O casarão ficava em uma das áreas mais nobres, no centro da cidade, cercada por imóveis empresariais e residências de alto padrão. Não era murada, mas cercada por uma imensa cerca danificada, deteriorada pelas décadas de abandono.

O casarão não era muito longe de onde eu morava, nem da escola que frequentava. Quando nos reuníamos no recreio, um dos assuntos preferidos era indagar o que existia no interior da casa. A imaginação dos garotos era tremenda. Alguns diziam que a casa era habitada por duendes, outros diziam que fantasmas ou vampiros seriam os moradores do local.

Quando meu pai era criança ele mesmo passou por esta situação, pois a mansão já tinha sido abandonada nesta época.
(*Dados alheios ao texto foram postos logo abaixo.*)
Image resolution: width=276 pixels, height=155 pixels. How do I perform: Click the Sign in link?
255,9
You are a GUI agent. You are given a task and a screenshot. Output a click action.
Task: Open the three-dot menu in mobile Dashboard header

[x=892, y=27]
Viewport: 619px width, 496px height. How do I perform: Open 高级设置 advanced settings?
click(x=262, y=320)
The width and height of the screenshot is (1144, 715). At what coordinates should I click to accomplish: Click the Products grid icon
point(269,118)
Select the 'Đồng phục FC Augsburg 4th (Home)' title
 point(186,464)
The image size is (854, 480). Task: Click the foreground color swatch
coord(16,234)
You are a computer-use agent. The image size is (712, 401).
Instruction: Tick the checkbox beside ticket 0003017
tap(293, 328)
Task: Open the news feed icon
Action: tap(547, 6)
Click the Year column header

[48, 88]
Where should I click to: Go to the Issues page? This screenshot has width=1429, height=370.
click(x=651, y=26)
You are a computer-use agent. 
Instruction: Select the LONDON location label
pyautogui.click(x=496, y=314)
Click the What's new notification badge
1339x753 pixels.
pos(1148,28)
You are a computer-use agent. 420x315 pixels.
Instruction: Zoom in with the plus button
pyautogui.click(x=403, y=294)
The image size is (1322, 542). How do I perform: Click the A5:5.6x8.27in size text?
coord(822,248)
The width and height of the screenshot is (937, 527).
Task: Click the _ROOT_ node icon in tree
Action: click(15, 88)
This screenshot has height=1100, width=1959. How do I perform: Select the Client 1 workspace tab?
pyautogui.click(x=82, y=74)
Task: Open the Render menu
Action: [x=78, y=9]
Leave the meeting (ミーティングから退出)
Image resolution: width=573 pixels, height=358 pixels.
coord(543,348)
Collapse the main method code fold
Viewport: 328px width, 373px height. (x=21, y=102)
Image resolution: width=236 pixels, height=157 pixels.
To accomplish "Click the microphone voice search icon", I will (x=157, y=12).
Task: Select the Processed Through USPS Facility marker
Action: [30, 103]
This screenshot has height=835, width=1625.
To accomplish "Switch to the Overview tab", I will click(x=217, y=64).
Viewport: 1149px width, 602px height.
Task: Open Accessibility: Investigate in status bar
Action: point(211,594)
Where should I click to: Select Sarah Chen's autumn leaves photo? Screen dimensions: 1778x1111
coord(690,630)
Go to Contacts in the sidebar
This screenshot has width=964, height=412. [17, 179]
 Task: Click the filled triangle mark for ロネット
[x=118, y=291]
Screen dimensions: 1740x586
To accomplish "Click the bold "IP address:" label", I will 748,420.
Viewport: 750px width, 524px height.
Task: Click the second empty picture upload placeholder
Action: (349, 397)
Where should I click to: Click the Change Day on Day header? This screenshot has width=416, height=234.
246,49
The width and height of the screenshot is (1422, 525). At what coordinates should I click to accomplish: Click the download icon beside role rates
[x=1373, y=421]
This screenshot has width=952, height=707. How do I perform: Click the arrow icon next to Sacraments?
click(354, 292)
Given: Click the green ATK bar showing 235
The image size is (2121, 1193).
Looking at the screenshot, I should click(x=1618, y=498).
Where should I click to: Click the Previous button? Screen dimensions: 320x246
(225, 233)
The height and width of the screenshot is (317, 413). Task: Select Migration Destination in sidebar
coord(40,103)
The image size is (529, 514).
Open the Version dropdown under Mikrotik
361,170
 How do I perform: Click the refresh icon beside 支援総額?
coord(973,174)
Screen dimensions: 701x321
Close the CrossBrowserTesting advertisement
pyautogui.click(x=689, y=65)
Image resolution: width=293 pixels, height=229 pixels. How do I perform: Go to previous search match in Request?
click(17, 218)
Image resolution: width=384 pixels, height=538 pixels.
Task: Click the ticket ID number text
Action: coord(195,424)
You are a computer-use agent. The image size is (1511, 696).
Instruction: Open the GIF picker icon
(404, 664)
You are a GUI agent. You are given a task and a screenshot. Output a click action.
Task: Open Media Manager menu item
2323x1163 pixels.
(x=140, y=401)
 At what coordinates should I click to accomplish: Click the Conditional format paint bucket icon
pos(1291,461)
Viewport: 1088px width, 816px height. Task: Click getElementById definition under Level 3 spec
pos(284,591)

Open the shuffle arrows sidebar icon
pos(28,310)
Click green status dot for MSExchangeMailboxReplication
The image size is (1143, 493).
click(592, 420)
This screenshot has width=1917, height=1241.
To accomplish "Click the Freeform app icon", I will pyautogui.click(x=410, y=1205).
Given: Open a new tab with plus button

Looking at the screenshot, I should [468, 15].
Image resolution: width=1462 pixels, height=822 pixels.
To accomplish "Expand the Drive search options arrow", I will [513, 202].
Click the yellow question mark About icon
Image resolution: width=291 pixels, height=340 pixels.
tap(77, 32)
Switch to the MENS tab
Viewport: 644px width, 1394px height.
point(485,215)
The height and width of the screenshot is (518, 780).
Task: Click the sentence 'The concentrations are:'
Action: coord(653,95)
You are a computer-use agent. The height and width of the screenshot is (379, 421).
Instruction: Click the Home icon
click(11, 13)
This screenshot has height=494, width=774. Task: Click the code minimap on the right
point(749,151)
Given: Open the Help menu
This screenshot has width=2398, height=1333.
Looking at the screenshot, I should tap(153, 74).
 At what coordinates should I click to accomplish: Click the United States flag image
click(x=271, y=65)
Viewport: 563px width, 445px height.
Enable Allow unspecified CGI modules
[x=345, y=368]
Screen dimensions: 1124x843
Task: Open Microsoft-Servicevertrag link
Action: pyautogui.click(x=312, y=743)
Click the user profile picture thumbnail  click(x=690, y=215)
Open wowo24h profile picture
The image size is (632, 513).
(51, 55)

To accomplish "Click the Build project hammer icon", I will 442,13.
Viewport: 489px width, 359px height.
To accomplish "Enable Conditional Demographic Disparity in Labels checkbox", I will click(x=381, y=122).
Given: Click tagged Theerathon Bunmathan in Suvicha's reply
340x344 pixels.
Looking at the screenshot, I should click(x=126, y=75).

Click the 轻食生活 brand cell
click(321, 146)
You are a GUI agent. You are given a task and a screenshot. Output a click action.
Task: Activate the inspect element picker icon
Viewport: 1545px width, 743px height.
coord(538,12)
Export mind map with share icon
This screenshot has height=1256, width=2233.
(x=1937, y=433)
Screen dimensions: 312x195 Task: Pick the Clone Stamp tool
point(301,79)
Ele dizia que a verdadeira fonte original do folclore assustador do local seria o fato de que na construção da mansão vários escravos teriam sido mortos em acidentes. Dizia que uma espécie de fonte artificial transcorria a maioria dos cômodos, como se fosse uma piscina continua. Agora só existiam alguns destroços desta original obra arquitetônica, mas na época que meu pai era criança, ele relata que viu com os próprios olhos, na companhia de 3 amigos, surgir do nada, no interior dos escombros uma espécie de líquido vermelho que parecia sangue. Na época ele tinha 12 anos, a mesma idade que tinha quando resolvi fazer uma excursão pelo local, sem avisar para nenhum dos meus amigos, nem para meus pais.

Poderia ter ido de bicicleta, pouparia uma caminhada de meia hora, mas pensei que ela poderia dificultar a minha entrada na mansão ou até mesmo impedir a minha fuga rápida do local, acaso algum monstro saísse de um dos aposentos. Por volta das 4 da tarde eu coloquei dentro da minha mochila um canivete suíço (para furar algum vampiro ou monstro), um chocolate e um pacote de biscoito recheado (lutar com seres desconhecidos pode dá fome) e mais minha garrafa de água. Também levei uma revistinha de mulher pelada que guardava escondido (sei lá, vai que a caça ficasse chata).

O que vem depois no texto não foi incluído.